● **INSTRUCTIONS TO FOLLOW**
Return the lines below exactly, please, from the one containing "How do I perform: Click" through the last one, both included, and leave out any pictures.

[Saved data entries]
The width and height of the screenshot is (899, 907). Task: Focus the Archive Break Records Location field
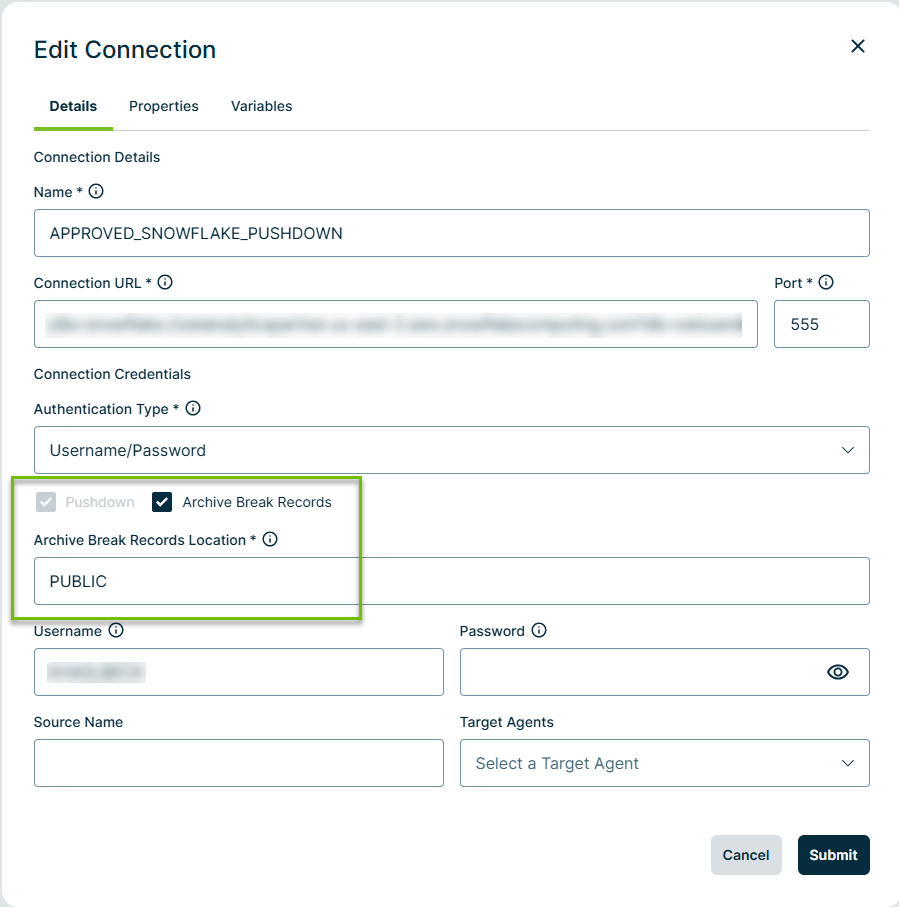coord(451,581)
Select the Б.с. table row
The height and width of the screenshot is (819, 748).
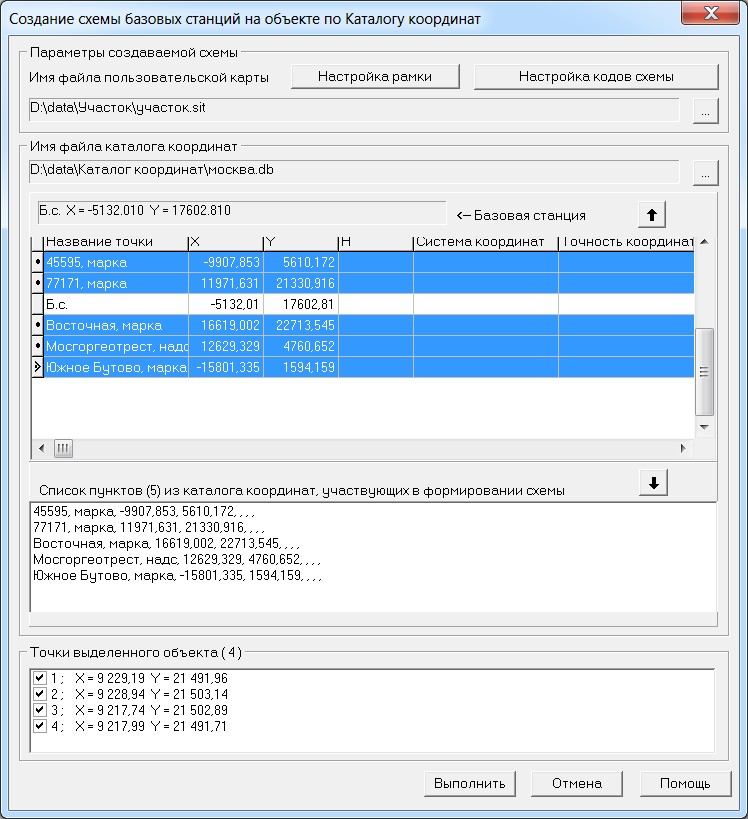point(110,304)
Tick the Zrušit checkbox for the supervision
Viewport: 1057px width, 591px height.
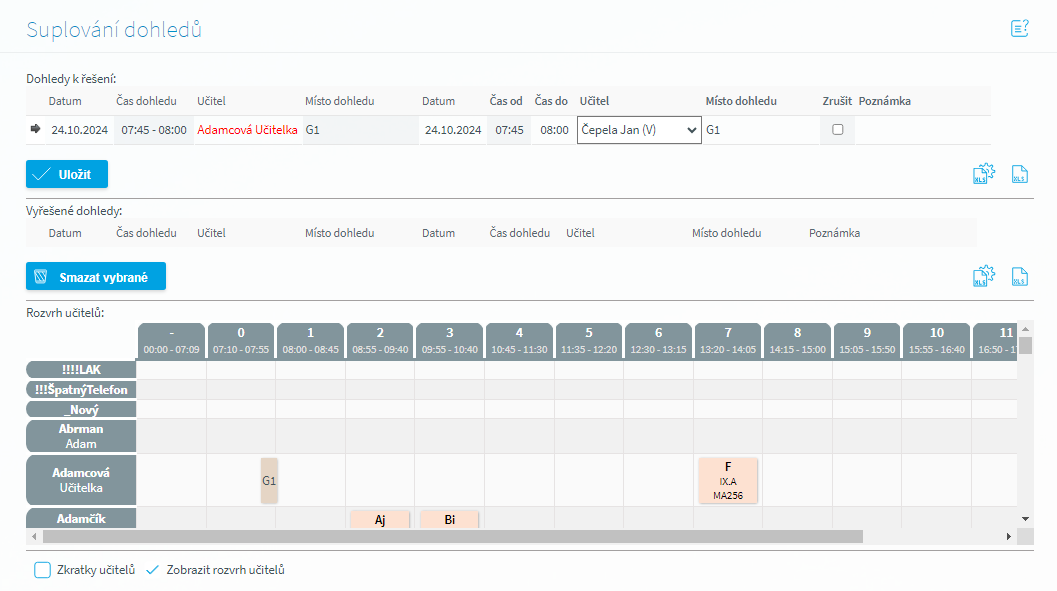point(838,130)
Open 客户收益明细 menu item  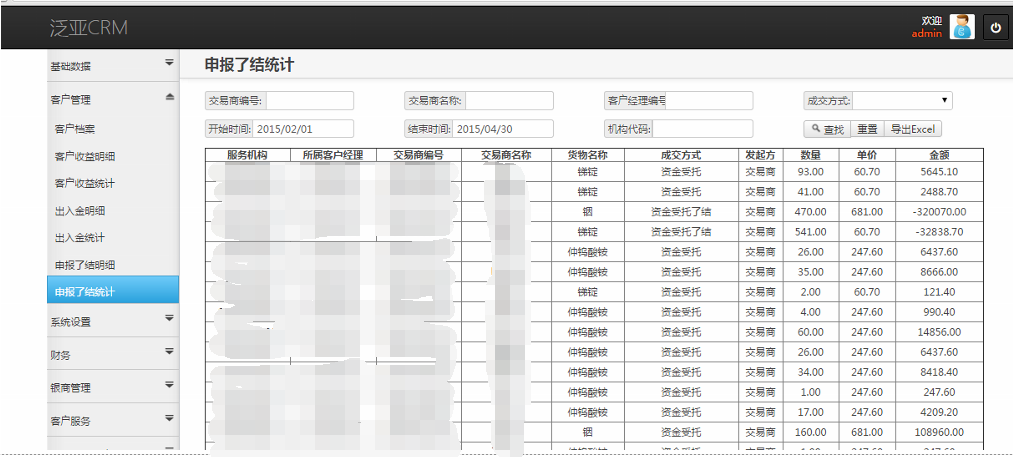[x=84, y=156]
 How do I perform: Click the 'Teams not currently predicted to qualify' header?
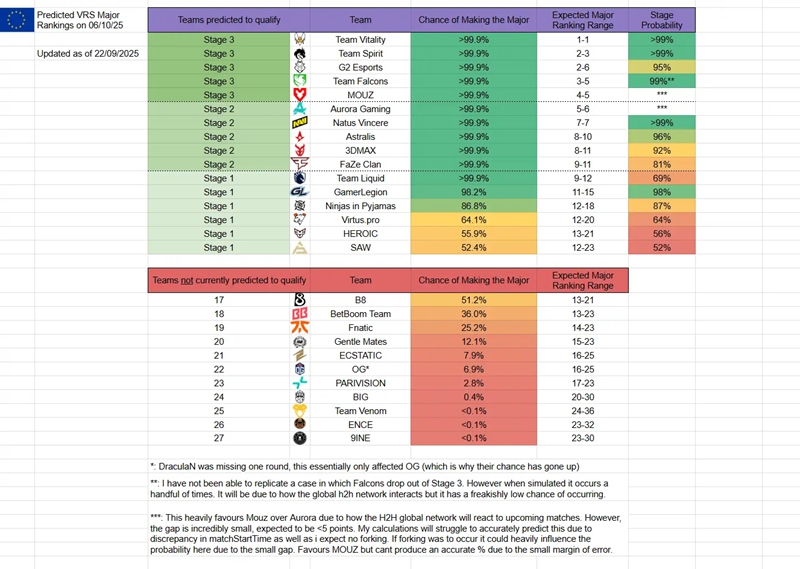[x=229, y=281]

● **RESPONSE TO THIS EXERCISE**
 How do I perform: Click the 'Teams not currently predicted to qualify' header?
[x=229, y=281]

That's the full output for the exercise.